The result is predictable:
- Conservative designs
- High prices
- Sales limited to governments and institutions
- No incentive to pursue mass affordability
We have solved this problem before
Society has faced similar challenges with:
- Seat belts
- Airbags
- Smoke alarms
- Fire extinguishers
- Vaccines
None became ubiquitous through free markets alone.
They became affordable and widespread because governments intervened by:
- Defining consumer-appropriate standards
- Sharing or limiting liability
- Mandating inclusion
- Supporting large-scale manufacturing
AEDs are simply late to this evolution.
The public health case for household AEDs
If AEDs were affordable (A$300–$500):
- They could be included in first-aid kits
- Installed in private vehicles
- Common in apartment buildings
- Standard in schools and workplaces
This would:
- Dramatically reduce time to defibrillation
- Save tens of thousands of lives annually
- Reduce long-term healthcare costs from brain injury
- Shift cardiac arrest from “often fatal” to “often survivable”
These benefits are societal, not private, which is exactly why government leadership is required.
A realistic policy proposal
1. Create a “Consumer AED” category
Establish a simplified regulatory class distinct from professional AEDs:
- Limited scope
- Clear performance requirements
- Designed for layperson use in homes and cars
This mirrors how smoke alarms differ from industrial fire systems.
2. Government-funded certification
Remove the biggest barrier to entry by:
- Funding safety validation
- Publishing open standards
- Allowing multiple manufacturers to compete
This alone could cut prices dramatically.

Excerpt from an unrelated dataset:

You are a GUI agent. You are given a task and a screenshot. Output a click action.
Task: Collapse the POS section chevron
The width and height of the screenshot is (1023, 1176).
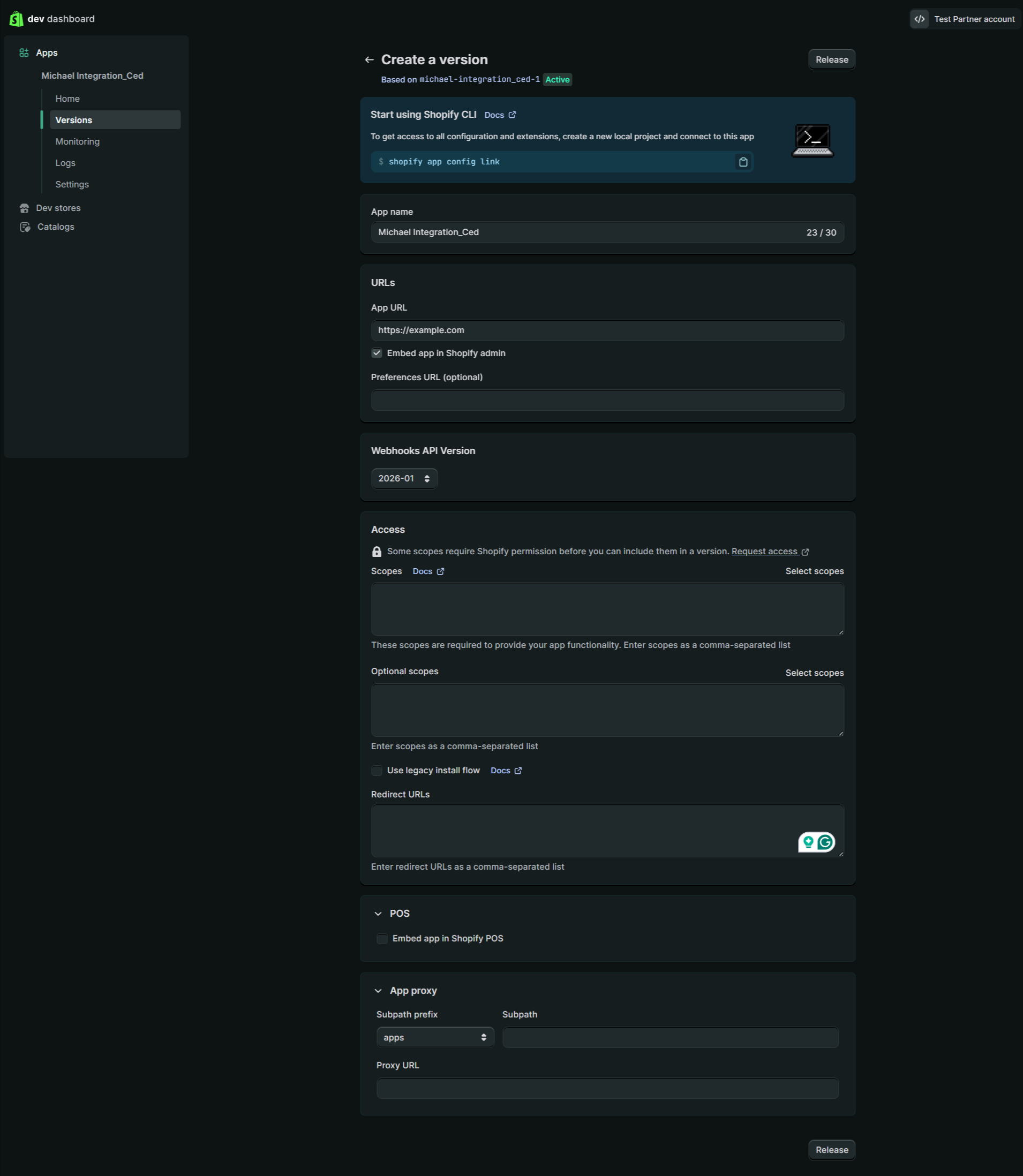click(x=378, y=914)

3. Liability protection for compliant devices
Introduce legal protections similar to:
- Good Samaritan laws
- Vaccine injury compensation schemes
If a device meets defined standards, manufacturers should not face unlimited liability for rare failures.
4. Scale through inclusion
Encourage or mandate AED inclusion in:
- New homes
- Vehicles
- Rental properties
- Public grants and subsidies
Once scale exists, cost falls rapidly.
The ethical question
The technology to save these lives already exists.

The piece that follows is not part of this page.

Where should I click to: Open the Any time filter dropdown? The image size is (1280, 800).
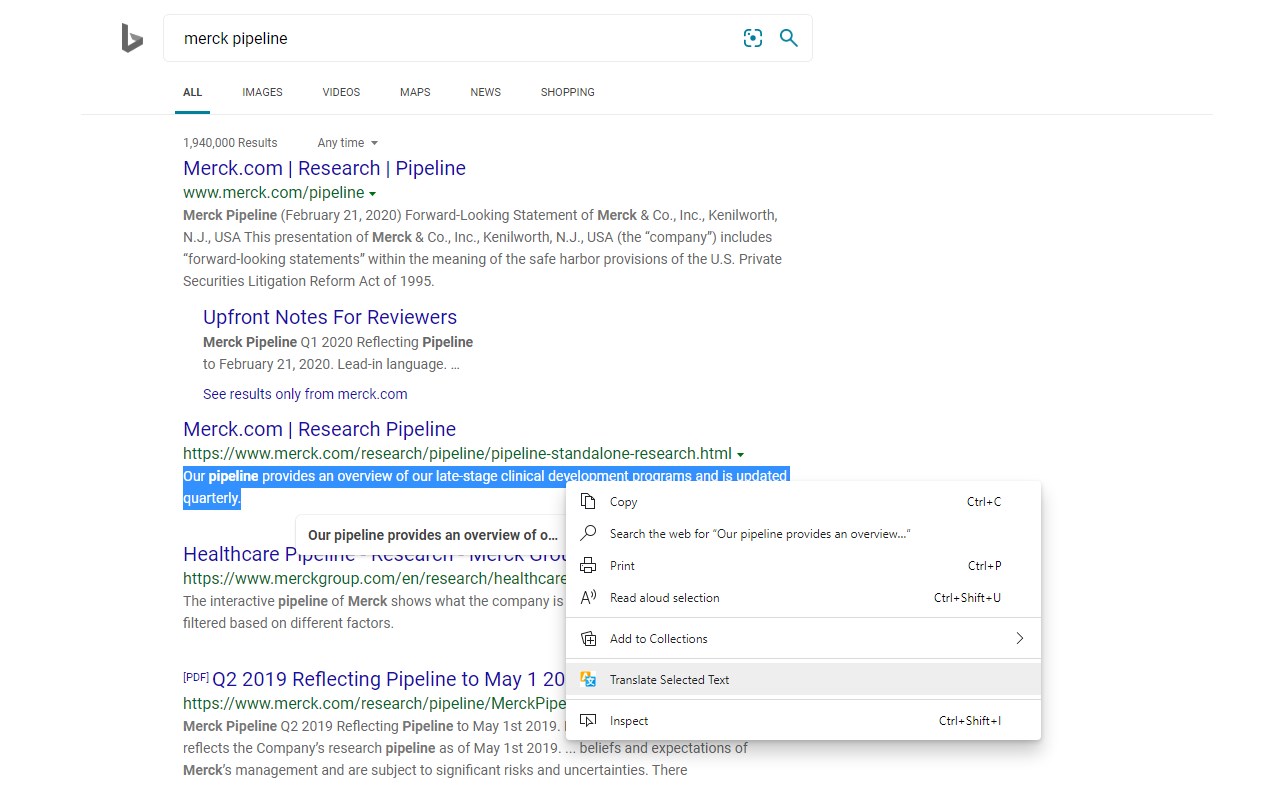click(347, 143)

The question is no longer can we, but why haven’t we?
When a person collapses at home and no AED is nearby, the outcome is often death — not because it was unavoidable, but because access was denied by cost and policy.
That is not a technical failure.
It is a governance decision.
Conclusion: this is a government responsibility
Affordable, widely available AEDs represent one of the highest-impact public health interventions available today.
Engineers can build them.
Doctors want them.
Communities need them.
Only governments can create the conditions that make them affordable and ubiquitous.
Every minute matters.
Every barrier costs lives.
This is solvable, if we choose to solve it.
An invitation to engage
This proposal is offered in good faith, with one goal: saving lives through faster access to defibrillation.
We invite:
- Health departments
- Regulators
- Emergency services
- First responders
- Policymakers and advisors
to engage in a structured discussion on how household and vehicle AED access can be safely and affordably achieved.
Lives depend on what we choose to do next.
As a frontline Paramedic, I have seen what early defibrillation can do, and what happens when it is not available in time.
The question is not whether this will save lives.
The question is whether we are willing to act.